Open snario opened this issue 6 years ago • 5 comments

As far as I can tell, there is no way to get a promise that resolves for all items that are currently in the queue to finish (even if new ones are added later). A hacky workaround is const p = q.add(() => {}) which does get you this, but at the expense of adding an item to the queue.

snario avatar Sep 11 '19 17:09 snario

Doesn't .onIdle do pretty much what you want?

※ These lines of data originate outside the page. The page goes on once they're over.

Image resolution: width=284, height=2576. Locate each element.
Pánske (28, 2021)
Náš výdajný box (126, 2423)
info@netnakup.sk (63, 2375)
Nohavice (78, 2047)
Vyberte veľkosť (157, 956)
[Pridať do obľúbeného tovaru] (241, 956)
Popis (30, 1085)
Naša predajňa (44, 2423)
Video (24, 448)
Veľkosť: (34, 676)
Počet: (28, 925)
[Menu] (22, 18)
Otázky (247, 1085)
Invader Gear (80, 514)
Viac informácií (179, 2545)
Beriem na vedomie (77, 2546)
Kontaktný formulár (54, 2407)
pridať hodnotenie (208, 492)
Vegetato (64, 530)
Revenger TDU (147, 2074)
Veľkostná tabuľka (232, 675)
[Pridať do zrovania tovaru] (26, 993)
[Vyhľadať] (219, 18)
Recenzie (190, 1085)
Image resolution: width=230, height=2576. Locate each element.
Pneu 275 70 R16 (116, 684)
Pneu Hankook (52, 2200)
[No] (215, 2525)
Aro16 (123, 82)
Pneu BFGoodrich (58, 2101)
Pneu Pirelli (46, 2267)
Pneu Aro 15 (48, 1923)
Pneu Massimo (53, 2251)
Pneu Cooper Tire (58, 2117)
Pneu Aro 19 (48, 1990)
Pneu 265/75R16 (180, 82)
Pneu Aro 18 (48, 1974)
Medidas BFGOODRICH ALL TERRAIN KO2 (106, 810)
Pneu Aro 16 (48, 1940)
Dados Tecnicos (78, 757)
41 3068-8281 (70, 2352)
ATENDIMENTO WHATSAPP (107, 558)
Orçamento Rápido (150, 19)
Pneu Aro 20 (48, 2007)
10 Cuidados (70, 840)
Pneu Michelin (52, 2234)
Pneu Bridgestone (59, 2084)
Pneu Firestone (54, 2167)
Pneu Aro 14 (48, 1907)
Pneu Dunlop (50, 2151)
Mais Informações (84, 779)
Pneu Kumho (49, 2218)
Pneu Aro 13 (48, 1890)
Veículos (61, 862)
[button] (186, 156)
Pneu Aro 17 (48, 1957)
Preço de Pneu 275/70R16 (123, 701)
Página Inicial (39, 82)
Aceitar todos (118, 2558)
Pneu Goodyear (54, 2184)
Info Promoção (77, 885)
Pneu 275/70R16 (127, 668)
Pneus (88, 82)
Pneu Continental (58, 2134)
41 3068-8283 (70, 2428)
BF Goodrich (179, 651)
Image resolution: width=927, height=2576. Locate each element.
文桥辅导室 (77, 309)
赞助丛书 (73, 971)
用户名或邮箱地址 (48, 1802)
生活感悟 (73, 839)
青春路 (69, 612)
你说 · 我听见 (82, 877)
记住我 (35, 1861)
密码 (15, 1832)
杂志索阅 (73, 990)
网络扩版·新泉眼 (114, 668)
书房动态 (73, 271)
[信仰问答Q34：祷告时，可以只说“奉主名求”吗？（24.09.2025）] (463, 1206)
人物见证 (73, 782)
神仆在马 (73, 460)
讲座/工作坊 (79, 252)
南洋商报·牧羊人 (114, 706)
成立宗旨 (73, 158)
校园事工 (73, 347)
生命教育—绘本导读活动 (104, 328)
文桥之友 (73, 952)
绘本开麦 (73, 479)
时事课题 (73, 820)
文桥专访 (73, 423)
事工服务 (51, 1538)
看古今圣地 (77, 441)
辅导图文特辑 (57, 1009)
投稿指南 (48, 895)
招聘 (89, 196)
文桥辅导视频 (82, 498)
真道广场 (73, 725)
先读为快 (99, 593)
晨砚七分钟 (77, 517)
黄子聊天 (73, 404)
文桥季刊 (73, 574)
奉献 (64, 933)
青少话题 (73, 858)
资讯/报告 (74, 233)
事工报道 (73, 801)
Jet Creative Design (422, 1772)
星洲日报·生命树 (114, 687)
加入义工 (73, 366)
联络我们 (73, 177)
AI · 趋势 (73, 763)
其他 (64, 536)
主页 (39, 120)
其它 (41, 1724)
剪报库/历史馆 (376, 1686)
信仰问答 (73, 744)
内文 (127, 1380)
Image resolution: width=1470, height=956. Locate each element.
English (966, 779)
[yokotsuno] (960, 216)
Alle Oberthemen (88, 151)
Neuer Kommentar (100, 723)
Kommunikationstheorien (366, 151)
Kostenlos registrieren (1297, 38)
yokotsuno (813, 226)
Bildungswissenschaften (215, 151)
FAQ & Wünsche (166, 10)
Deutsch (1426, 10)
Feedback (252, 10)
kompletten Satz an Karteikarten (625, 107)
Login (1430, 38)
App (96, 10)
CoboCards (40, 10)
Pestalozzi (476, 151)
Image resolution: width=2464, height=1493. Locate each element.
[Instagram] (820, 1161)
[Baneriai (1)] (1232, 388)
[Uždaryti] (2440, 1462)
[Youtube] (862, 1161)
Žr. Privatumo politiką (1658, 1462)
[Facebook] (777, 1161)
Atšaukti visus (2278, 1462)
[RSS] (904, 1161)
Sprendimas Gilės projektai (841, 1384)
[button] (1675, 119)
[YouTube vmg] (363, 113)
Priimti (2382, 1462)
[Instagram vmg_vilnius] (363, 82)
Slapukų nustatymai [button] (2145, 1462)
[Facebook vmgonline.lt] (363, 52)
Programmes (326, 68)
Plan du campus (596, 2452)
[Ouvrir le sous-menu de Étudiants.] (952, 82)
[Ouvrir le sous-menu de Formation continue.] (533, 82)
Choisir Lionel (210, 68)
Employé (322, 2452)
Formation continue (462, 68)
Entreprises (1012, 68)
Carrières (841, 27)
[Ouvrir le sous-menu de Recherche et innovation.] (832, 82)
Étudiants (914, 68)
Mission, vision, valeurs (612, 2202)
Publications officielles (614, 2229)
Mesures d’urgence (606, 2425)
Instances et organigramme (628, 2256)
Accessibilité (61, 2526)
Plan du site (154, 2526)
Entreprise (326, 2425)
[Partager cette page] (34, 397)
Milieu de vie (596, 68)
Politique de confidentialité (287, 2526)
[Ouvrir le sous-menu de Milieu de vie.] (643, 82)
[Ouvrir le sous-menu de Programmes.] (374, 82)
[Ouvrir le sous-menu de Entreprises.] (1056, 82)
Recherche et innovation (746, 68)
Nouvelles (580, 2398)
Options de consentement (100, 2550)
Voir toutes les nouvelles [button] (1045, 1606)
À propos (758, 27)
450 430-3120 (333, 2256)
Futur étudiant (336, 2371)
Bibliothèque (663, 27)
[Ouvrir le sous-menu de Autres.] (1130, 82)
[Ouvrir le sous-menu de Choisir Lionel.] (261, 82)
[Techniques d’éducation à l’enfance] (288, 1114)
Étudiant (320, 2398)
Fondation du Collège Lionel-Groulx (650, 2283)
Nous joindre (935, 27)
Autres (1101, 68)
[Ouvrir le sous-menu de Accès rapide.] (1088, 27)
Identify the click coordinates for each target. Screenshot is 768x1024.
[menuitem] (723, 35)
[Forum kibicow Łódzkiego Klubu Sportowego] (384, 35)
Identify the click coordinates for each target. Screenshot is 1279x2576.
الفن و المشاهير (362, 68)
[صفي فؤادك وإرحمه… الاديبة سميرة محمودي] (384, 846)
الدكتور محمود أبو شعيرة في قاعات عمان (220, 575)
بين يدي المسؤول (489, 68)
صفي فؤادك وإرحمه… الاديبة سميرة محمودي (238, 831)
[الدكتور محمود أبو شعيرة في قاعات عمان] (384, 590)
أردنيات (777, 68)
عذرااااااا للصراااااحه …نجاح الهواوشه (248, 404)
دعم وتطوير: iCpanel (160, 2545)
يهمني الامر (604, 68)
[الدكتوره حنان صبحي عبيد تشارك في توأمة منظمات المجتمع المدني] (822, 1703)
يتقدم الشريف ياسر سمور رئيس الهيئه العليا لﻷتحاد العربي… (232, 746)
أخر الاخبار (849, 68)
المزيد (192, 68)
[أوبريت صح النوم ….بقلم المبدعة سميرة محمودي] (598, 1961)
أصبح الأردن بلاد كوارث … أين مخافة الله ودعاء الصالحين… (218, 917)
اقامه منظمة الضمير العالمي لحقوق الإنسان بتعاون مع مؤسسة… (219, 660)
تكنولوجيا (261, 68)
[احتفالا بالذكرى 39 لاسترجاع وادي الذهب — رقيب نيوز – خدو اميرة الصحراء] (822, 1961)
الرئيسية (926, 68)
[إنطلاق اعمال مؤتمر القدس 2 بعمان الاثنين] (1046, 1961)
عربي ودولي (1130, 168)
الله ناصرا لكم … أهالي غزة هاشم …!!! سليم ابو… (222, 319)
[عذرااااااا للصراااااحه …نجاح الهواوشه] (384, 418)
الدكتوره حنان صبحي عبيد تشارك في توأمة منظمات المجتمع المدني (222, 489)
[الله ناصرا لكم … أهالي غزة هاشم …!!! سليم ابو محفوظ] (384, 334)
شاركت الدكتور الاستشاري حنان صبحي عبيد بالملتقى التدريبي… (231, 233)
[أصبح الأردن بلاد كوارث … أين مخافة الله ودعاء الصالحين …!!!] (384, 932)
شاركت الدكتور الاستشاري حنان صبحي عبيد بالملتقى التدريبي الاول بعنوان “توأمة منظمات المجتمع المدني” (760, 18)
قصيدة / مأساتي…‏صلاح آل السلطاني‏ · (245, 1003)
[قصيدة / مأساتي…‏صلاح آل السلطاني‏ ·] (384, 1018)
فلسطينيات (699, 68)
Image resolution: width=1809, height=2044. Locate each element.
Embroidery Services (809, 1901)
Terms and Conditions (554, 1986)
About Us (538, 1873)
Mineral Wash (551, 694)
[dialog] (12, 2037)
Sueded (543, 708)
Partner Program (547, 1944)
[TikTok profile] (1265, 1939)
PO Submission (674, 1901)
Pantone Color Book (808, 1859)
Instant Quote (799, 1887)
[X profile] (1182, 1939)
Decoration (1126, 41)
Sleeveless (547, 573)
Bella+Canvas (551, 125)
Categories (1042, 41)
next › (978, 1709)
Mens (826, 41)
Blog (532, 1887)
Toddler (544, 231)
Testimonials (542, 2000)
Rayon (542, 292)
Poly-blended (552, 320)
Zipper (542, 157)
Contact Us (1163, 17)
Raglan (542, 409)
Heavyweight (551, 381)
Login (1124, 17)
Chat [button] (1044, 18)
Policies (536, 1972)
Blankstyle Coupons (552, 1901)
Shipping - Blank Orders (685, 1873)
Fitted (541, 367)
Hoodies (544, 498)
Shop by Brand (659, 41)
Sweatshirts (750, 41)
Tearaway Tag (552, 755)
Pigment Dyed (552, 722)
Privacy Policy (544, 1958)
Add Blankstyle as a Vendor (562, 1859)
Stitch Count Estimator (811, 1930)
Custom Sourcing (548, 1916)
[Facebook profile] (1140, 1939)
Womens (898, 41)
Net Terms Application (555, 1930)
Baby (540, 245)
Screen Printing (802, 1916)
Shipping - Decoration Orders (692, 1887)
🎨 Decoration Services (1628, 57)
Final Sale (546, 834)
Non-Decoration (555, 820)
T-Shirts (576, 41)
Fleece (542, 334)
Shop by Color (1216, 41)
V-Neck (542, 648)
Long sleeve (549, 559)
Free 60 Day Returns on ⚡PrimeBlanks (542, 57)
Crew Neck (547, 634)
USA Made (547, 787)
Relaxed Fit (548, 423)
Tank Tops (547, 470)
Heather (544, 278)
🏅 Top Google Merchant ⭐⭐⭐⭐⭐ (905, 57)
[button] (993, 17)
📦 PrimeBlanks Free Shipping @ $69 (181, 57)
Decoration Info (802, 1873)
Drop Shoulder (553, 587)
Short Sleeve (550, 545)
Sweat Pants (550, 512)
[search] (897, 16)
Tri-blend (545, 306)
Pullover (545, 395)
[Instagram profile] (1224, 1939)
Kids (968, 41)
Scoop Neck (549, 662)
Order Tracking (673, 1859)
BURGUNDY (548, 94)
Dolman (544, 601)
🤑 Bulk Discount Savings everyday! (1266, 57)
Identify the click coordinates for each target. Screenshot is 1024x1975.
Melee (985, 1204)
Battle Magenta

kevva avatar Sep 30 '19 19:09 kevva

When I was testing this I noticed that if I do something like this:

const queue = new Queue({ concurrency: 1 });
const p1 = queue.add(() => { ... });
const p2 = queue.add(() => { ... });
const waitPromise = queue.onIdle();
const p3 = queue.add(() => { ... });

If p2 has not yet begun executing when p3 is assigned, then waitPromise will only resolve after p3 begins executing. But what I need is for waitPromise to resolve when p2 begins executing (i.e., when the queue was idle at the point that onIdle was called).

snario avatar Oct 01 '19 03:10 snario

You should use await queue.onIdle() since it returns a promise. Same with queue.add() really.

kevva avatar Oct 01 '19 16:10 kevva

My use case requires me to add to many queues simultaneously, not that code snippet precisely. Specifically what I need is for a promise to be added to n queues at the same time, and wait for everything to be finished in every queue that it was added to before running that promise.

snario avatar Oct 03 '19 06:10 snario

I have a separate hacky workaround by the way:

const d = new Deferred();
const p1 = queue.add(() => { d.resolve(); ... });
const waitPromise = d.promise;

snario avatar Oct 03 '19 06:10 snario